▸ **Goal of the exercise**: Reproduce the listing that follows in full. Omit its images.

..............................

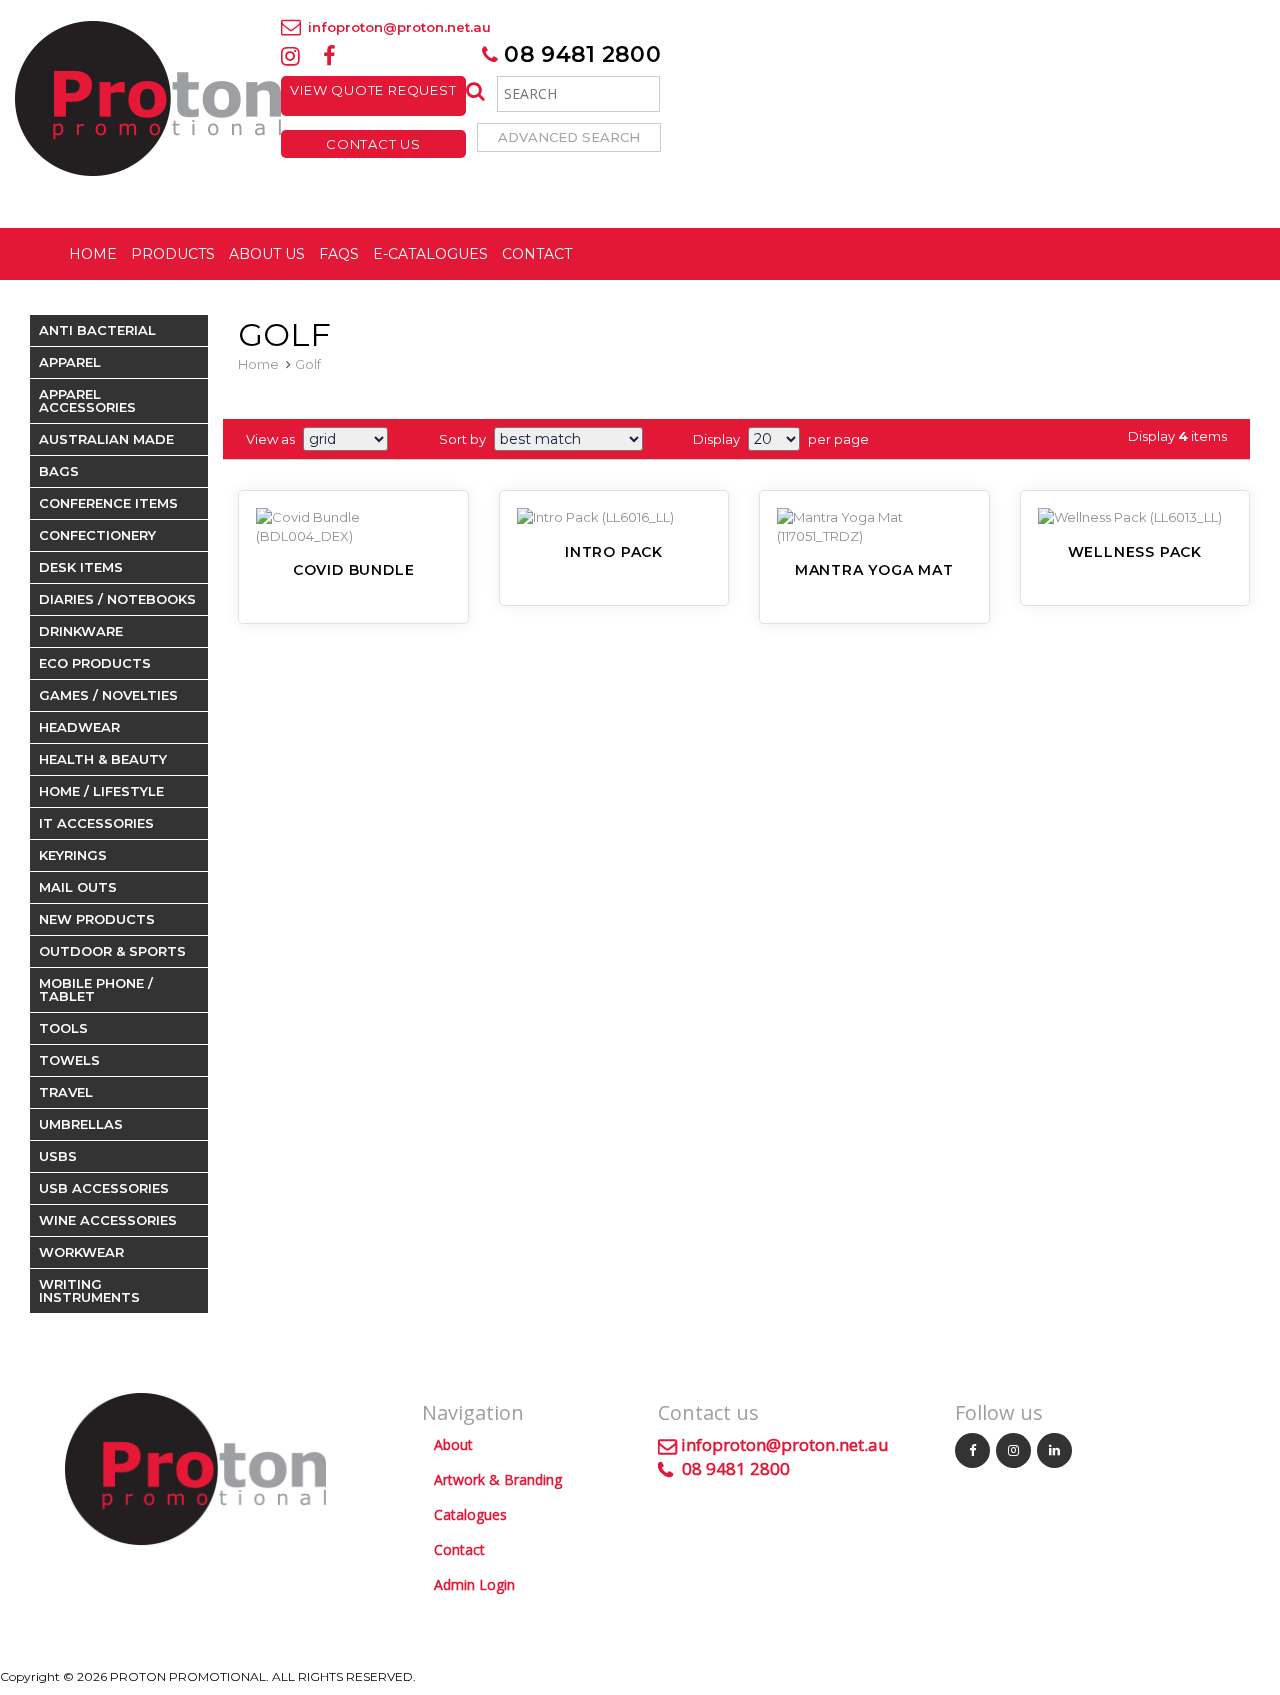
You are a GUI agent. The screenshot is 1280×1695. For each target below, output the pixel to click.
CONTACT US (373, 144)
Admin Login (474, 1584)
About (453, 1444)
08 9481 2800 (579, 54)
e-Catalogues (430, 254)
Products (173, 254)
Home (93, 254)
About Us (267, 254)
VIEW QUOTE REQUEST (373, 96)
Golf (308, 364)
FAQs (339, 254)
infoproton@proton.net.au (397, 27)
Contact (537, 254)
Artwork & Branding (498, 1479)
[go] (473, 92)
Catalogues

..............................

▸ **Response below**:
You are a GUI agent. The screenshot is 1280×1695. For each target below, output the pixel to click.
CONTACT US (373, 144)
Admin Login (474, 1584)
About (453, 1444)
08 9481 2800 (579, 54)
e-Catalogues (430, 254)
Products (173, 254)
Home (93, 254)
About Us (267, 254)
VIEW QUOTE REQUEST (373, 96)
Golf (308, 364)
FAQs (339, 254)
infoproton@proton.net.au (397, 27)
Contact (537, 254)
Artwork & Branding (498, 1479)
[go] (473, 92)
Catalogues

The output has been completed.